In 252, after the death of the Eastern Wu emperor Sun Quan, the Wei generals on the frontline such as Hu Zun, Wang Chang and Guanqiu Jian had the intention of using the opportunity to attack their rival state. When Fu Gu was asked for his opinion, he objected to the campaign against Wu. Although the campaign went ahead, Wei forces led by Hu Zun and Zhuge Dan met their defeat at the Battle of Dongxing in 252 by the Wu forces led by Zhuge Ke. Fu Gu was later awarded the title of a Secondary Marquis (關內侯).

Later in 254, Sima Shi deposed the Wei emperor Cao Fang and replaced him with Cao Mao. Fu Gu was promoted from a Secondary Marquis to the Marquis of Wuxiang Village (武鄉亭侯).

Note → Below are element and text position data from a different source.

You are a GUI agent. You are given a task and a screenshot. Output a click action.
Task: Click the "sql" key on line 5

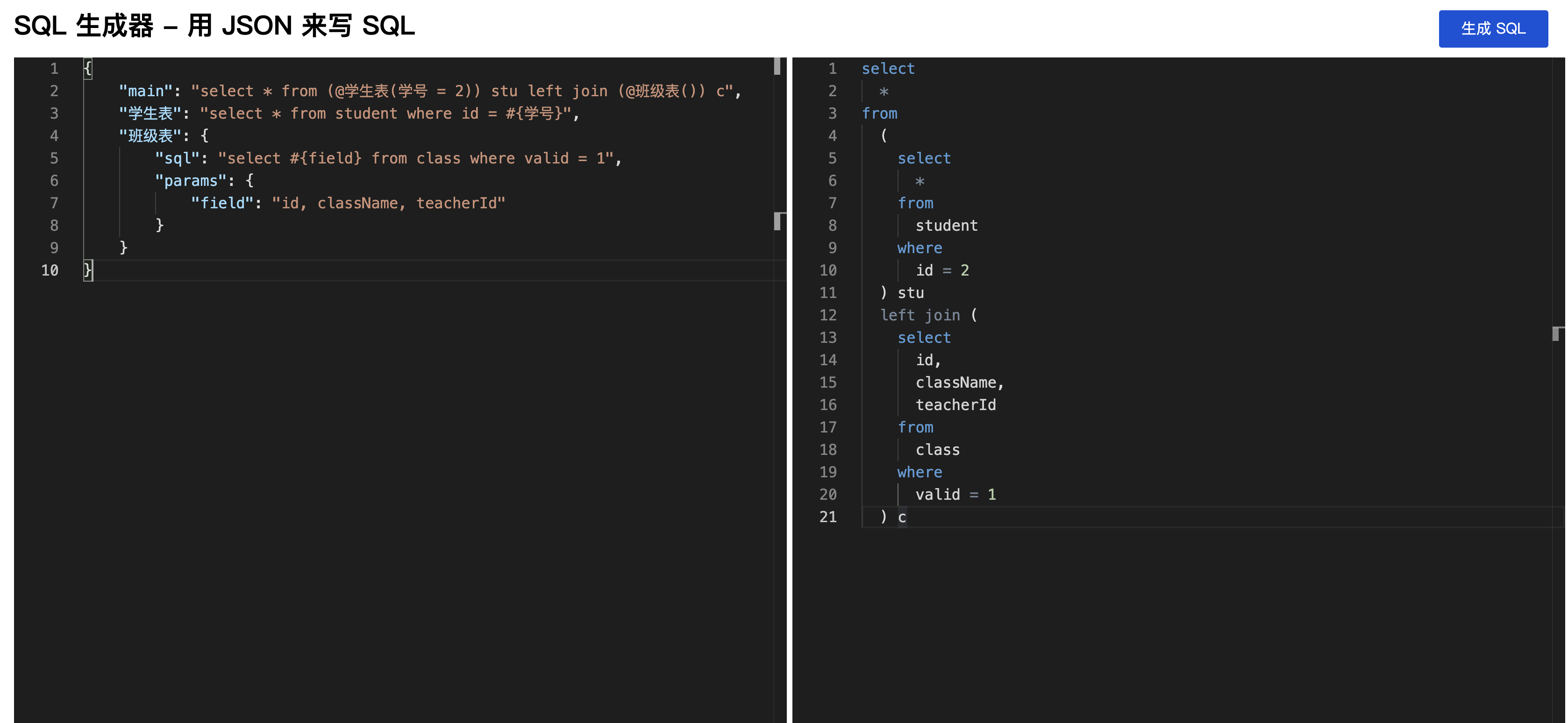click(x=177, y=158)
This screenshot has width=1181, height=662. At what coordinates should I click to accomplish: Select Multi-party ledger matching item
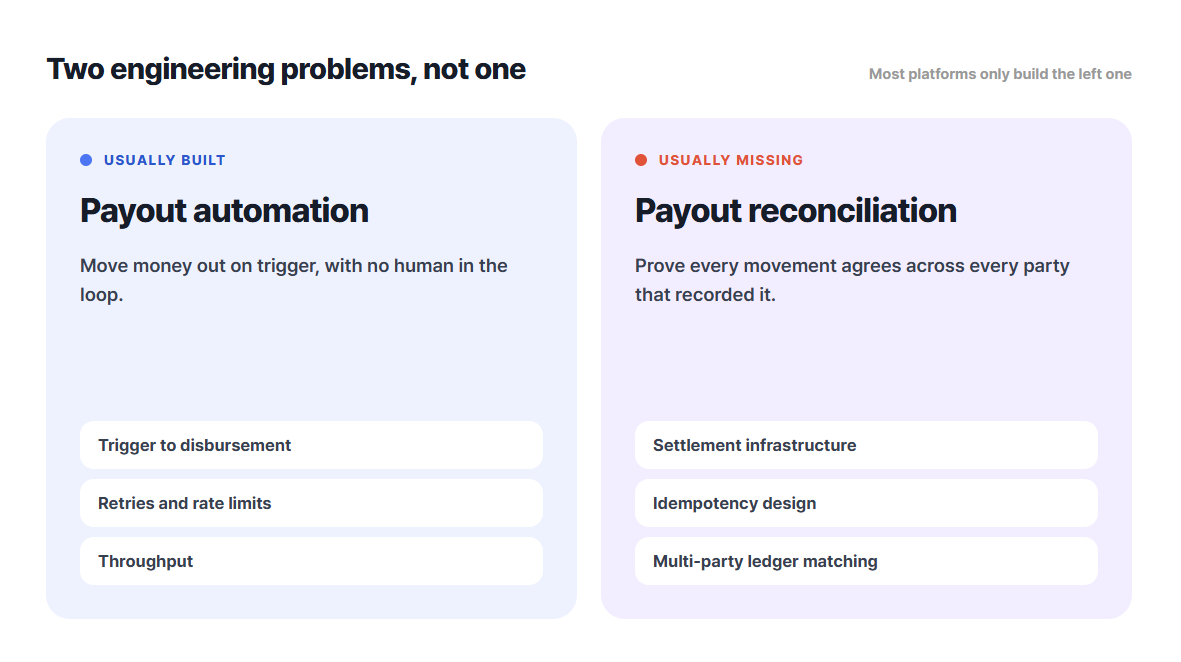point(866,561)
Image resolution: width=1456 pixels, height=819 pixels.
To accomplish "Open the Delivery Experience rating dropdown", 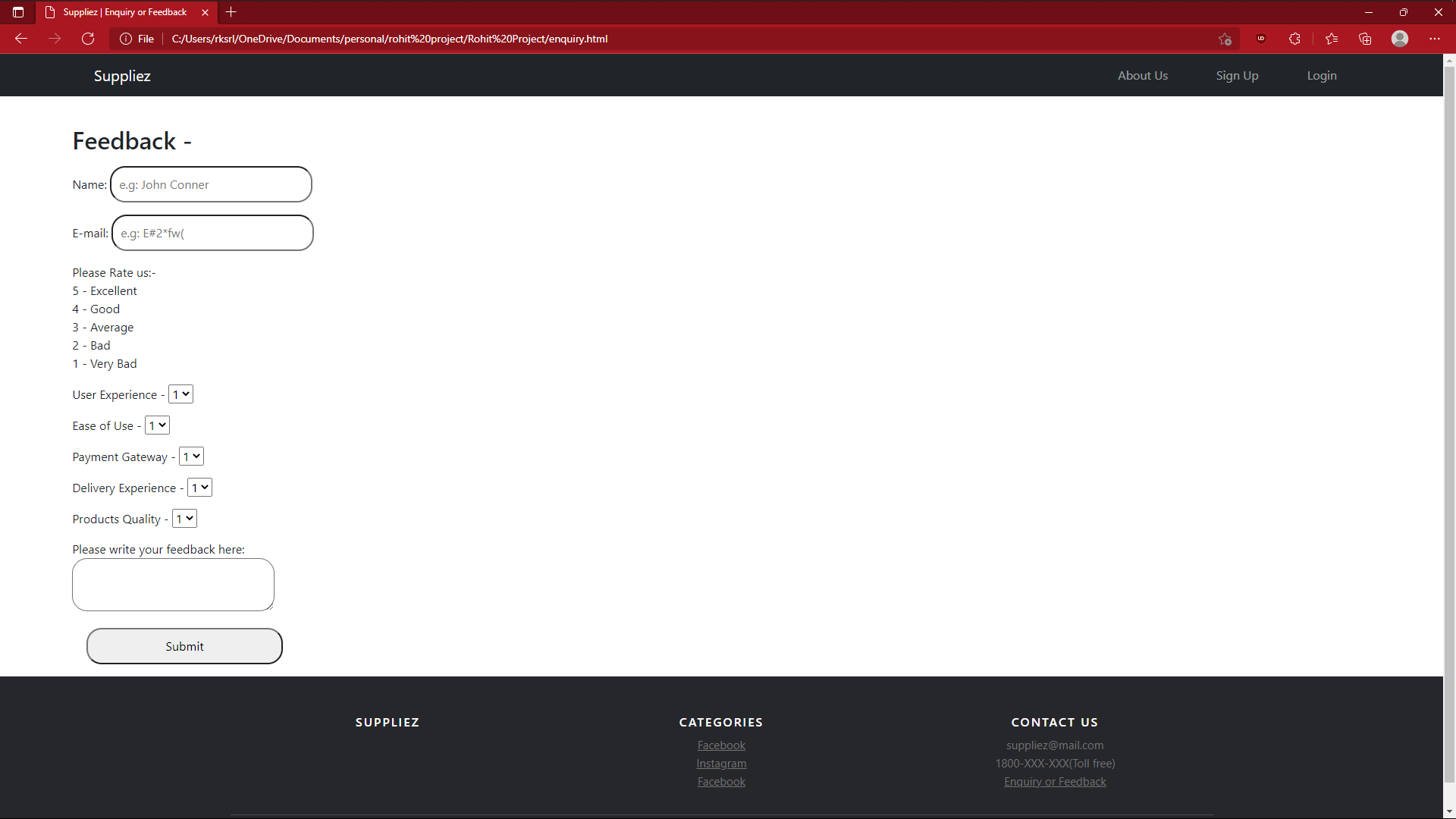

In 255, enraged at the regent Sima Shi for deposing the emperor Cao Fang, Guanqiu Jian and Wen Qin started a rebellion in Shouchun against Sima Shi. As Sima Shi was then suffering from an eye disease, the officials urged him to let Sima Fu lead imperial forces to quell the rebellion. However, Fu Gu, Wang Su and Zhong Hui advised him to personally lead the army instead. Sima Shi heeded their advice. Fu Gu participated in the campaign as Supervisor of the Masters of Writing (尚書僕射). Sima Shi's brother Sima Zhao was also involved. Fu Gu contributed to the suppression of the rebellion. During the campaign, Sima Shi's eye condition worsened and he died days later in March that year.

After Sima Shi died in Xuchang, Sima Zhao took over his brother's position as the regent of Wei. In an attempt to prevent a transfer of power from Sima Shi to Sima Zhao, the Wei emperor Cao Mao ordered Sima Zhao to remain in Xuchang and let Fu Gu lead the army back to the capital Luoyang. However, Fu Gu and Zhong Hui met up with Sima Zhao, defied Cao Mao's orders, and returned to the capital together.

Fu Gu was later enfeoffed as the Marquis of Yang District (陽鄉侯) and his fief increased by 600 households to a total of 1200. He died in the same year.

==Descendants==
Fu Gu had a son, Fu Zhi (傅祗; c.244 - June or July 312); (Note: Fu Zhi's biography in Book of Jin recorded that he died at the age of 69 (by East Asian reckoning) soon after the Disaster of Yongjia. The Zizhi Tongjian dated Fu Zhi's death to the 5th month of the 6th year of the Yongjia era; the month corresponds to 21 Jun to 19 Jul 312 in the Julian calendar.) Fu Xuan (傅宣; 267 - 307) (Note: Fu Zhi's biography in Book of Jin recorded that Fu Xuan died at the age of 49 (by East Asian reckoning) in an unknown year; he was appointed to his final two posts during the reign of Emperor Huai of Jin.) and Fu Chang (傅暢; died 330) were his grandsons. (Note: Fu Zhi had a biography in vol.47 of Book of Jin.)